An apparatus of obtaining depth information is provided which includes a first sensor configured to obtain a first image, a second sensor configured to obtain a second image, an image information obtaining unit configured to obtain image information based on the first image and the second image, and a depth information obtaining unit configured to obtain depth information based on the image information, wherein the first sensor and the second sensor differ in type from each other.

Description

    CROSS-REFERENCE TO RELATED APPLICATION
  • This application claims priority to Korean Patent Application No. 10-2011-0044330 filed on May 12, 2011, and No. 10-2012-0050469 filed on May 11, 2012, the contents of which are herein incorporated by reference in its entirety.
  • TECHNICAL FIELD
  • Embodiments of the present invention are directed to methods of obtaining depth information and apparatuses of using the same, and more specifically to methods of obtaining 3D depth information for an object or scene using different types of image sensors and apparatuses of using the same.
  • DISCUSSION OF THE RELATED ART
  • As 3D TVs or other 3D-related apparatuses evolve, demand for obtaining depth information for an object or scene increases.
  • Stereo matching methods, structured light based methods, and IR-based methods have been conventionally used to obtain depth information.
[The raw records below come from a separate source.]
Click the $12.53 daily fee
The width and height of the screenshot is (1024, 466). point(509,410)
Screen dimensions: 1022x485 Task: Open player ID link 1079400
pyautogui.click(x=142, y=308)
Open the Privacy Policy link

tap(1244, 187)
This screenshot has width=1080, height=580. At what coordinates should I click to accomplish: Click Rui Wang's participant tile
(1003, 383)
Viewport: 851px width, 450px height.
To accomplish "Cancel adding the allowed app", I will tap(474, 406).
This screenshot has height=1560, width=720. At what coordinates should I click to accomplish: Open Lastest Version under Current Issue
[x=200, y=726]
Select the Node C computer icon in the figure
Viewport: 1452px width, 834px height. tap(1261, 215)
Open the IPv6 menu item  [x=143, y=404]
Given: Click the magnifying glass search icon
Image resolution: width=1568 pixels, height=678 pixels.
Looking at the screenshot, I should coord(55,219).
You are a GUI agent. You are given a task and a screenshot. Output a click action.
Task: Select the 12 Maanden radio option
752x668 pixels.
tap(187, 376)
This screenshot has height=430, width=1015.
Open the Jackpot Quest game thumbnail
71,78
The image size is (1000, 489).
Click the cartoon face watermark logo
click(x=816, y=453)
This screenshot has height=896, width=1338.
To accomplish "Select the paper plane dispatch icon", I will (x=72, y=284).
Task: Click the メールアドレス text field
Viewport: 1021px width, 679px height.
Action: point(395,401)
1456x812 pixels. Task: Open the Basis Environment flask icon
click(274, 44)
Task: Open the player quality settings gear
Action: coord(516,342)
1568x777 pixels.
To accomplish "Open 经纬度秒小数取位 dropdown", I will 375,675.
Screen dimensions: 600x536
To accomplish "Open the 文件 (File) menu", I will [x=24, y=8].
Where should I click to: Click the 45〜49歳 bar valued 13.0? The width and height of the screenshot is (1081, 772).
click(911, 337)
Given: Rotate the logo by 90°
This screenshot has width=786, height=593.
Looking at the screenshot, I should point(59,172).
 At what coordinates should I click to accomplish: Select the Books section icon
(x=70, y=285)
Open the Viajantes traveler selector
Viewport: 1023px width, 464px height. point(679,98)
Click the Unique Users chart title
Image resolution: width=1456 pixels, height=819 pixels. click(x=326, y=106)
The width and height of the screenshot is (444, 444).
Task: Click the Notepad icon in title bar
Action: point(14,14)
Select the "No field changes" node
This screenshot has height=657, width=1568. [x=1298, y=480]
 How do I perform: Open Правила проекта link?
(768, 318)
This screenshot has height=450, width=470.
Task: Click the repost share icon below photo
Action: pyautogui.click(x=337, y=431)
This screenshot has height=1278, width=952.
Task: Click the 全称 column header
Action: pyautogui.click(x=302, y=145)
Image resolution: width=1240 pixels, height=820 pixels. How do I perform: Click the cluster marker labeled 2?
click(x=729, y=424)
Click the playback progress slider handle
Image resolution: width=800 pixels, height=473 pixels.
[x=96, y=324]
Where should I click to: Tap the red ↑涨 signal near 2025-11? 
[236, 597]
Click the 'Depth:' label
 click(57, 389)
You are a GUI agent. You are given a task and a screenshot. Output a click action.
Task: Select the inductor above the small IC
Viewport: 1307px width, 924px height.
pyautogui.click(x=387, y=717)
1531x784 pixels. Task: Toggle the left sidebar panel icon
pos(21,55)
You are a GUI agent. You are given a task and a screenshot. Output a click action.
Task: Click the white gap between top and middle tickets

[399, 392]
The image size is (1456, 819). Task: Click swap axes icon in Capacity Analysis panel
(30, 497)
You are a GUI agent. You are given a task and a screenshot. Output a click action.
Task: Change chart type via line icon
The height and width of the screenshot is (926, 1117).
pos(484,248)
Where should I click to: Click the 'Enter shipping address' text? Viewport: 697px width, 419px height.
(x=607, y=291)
The stereo matching methods use two cameras, and the IR-based methods measure time taken for IR beams emitted from a source and reflected by a target object to return to the source.
  • These conventional depth information obtaining methods are restricted in use in various image capturing environments. For example, the IR-based methods are advantageous in terms of real time provision of depth information with relatively high accuracy but suffer from not being able to provide depth information under the sunshine or other illuminations. The depth information obtaining methods using visible light or stereo cameras cannot guarantee accurate depth information for texture-free or repeated objects. The methods employing a laser can provide high accuracy but have disadvantages, such as restricted use for moving objects or long processing time.
  • SUMMARY
  • The exemplary embodiments of the present invention provide a method of obtaining depth information usable in various image capturing environments and an apparatus of using the method. The exemplary embodiments also provide a method of obtaining depth information using different types of sensors and an apparatus of using the method.
  • 1. An embodiment of the present invention relates to an apparatus of obtaining depth information. The apparatus includes a first sensor configured to obtain a first image, a second sensor configured to obtain a second image, an image information obtaining unit configured to obtain image information based on the first image and the second image and a depth information obtaining unit configured to obtain depth information based on the image information, wherein the first sensor and the second sensor differ in type from each other.
  • 2. In 1, the first sensor may be an IR (Infrared) sensor, and the second sensor may be a visible light sensor.
  • 3. In 1, the apparatus may further include a sensor controller configured to control the first sensor and the second sensor.
  • 4. In 1, the apparatus may further include a depth information output unit configured to convert the depth information into 3-dimensional information and to output the 3-dimensional information.
  • 5. Another embodiment of the present invention relates to a method of obtaining depth information. The method include obtaining a first image through a first sensor, obtaining a second image through a second sensor different in type from the first sensor, obtaining combined image information based on the first image and the second image and obtaining depth information based on the combined image information.
  • 6. In 5, obtaining the combined image information may include determining a weight value for the first image based on reliability of the first image, determining a weight value for the second image based on reliability of the second image and obtaining the combined image information based on the weight values for the first image and the second image.
  • 7. In 6, the weight value for the first image may be determined based on a frequency characteristic of the first image, and the weight value for the second image may be determined based on a frequency characteristic of the second image.
  • 8. In 6, the weight value for the first image may be determined based on a statistical characteristic of the first image, and the weight value for the second image may be determined based on a statistical characteristic of the second image.
  • 9. In 8, the statistical characteristic of the first image may be determined based on a distribution of the first image in a histogram for the first image, and the statistical characteristic of the second image may be determined based on a distribution of the second image in a histogram for the second image.
  • 10. In 9, the depth information may be determined based on the histograms for the first image and the second image.
  • 11. In 6, the first sensor may be an IR sensor, and the second sensor may be a visible light sensor, and in a daytime the weight value for the first image may be lower than the weight value for the second image, and at night, the weight value for the first image may be higher than the weight for the second image.
  • 12. Yet another embodiment of the present invention relates to a method of obtaining depth information. The method includes obtaining a first image through a first sensor, obtaining a second image through a second sensor different in type from the first sensor, obtaining first image information based on the first image, obtaining second image information based on the second image and obtaining depth information based on the first image and the second image information.
  • 13. In 12, obtaining the depth information may include obtaining first depth information based on the first image information, obtaining second depth information based on the second image information and obtaining final depth information based on the first depth information and the second depth information.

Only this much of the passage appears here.